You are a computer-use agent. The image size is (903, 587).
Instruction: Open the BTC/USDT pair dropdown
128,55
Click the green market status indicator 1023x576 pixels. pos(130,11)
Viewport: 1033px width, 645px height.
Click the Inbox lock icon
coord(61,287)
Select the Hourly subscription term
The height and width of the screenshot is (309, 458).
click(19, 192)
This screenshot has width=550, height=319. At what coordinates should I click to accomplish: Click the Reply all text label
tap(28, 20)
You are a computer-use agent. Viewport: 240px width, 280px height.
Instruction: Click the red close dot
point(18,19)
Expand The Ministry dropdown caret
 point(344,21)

* * *

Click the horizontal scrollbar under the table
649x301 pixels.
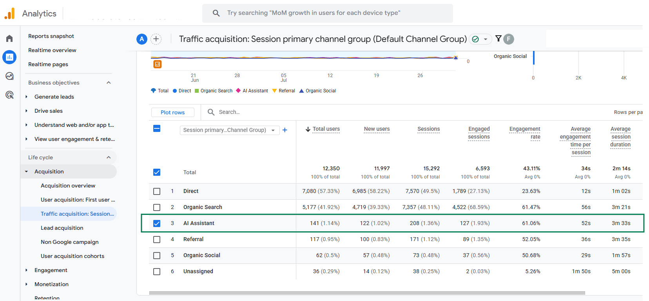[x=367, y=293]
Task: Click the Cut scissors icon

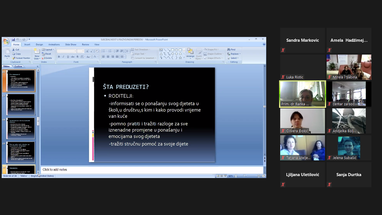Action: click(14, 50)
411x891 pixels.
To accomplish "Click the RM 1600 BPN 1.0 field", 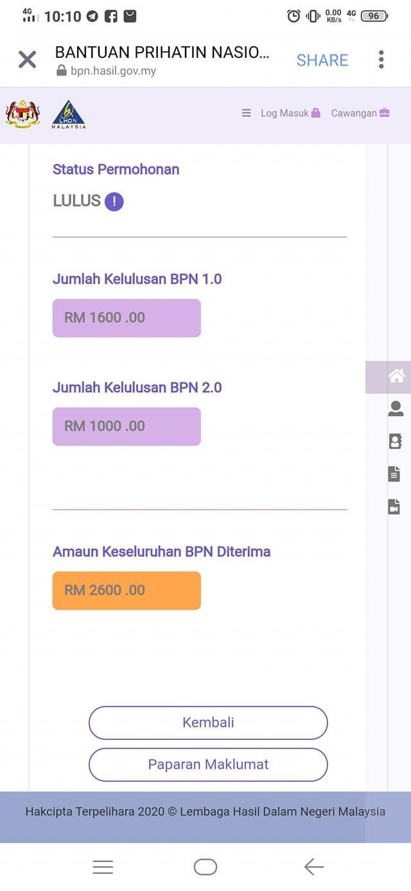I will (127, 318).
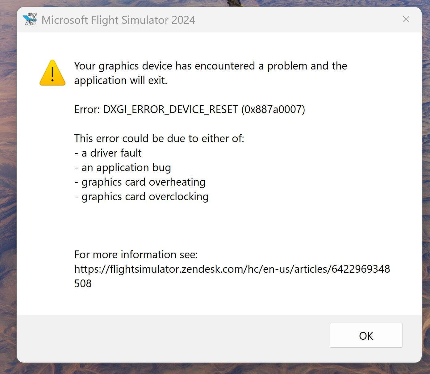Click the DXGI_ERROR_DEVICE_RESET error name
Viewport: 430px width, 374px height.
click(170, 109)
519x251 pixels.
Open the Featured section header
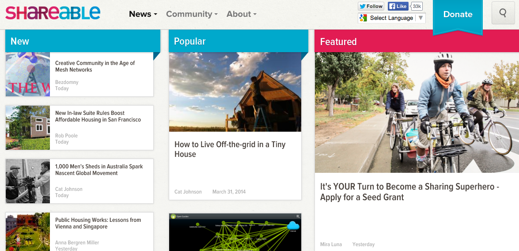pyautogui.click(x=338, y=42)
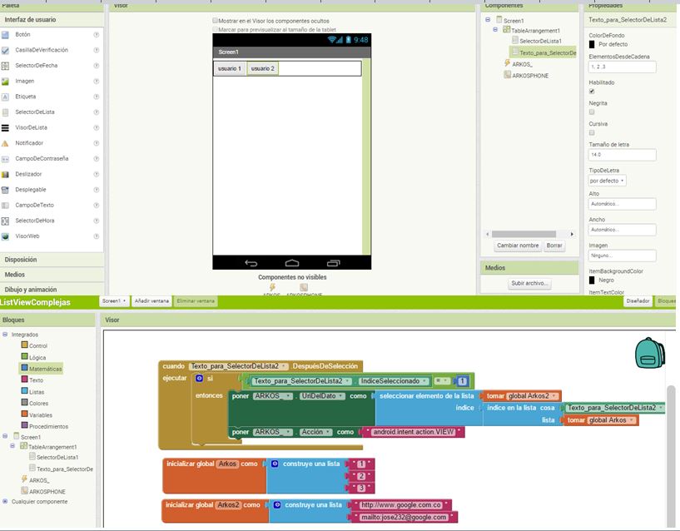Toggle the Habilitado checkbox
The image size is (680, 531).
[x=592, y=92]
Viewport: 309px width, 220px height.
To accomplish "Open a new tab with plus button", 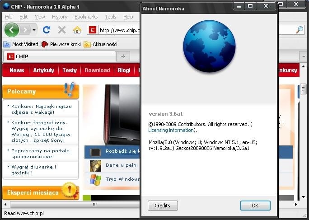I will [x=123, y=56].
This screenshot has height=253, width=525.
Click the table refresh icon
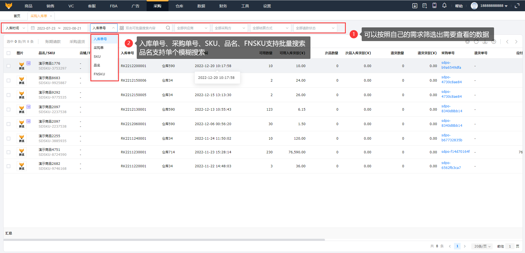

* * *

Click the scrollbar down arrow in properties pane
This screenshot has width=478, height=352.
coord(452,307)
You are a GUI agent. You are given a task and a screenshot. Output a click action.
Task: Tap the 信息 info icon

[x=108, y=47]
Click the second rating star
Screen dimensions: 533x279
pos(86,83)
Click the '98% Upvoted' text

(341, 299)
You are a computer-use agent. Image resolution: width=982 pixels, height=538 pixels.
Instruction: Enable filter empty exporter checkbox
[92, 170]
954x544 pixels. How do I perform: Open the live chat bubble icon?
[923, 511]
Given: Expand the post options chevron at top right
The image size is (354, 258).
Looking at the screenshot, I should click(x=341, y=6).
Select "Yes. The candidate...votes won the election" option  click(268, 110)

Task brief:
Out of the listing above, reproduce exactly the lines from the one with "Task: Tap the 信息 info icon" up to and including the one with "Given: Expand the".

Result:
Task: Tap the 信息 info icon

[x=108, y=47]
Click the second rating star
Screen dimensions: 533x279
pos(86,83)
Click the '98% Upvoted' text

(341, 299)
You are a computer-use agent. Image resolution: width=982 pixels, height=538 pixels.
Instruction: Enable filter empty exporter checkbox
[92, 170]
954x544 pixels. How do I perform: Open the live chat bubble icon?
[923, 511]
Given: Expand the post options chevron at top right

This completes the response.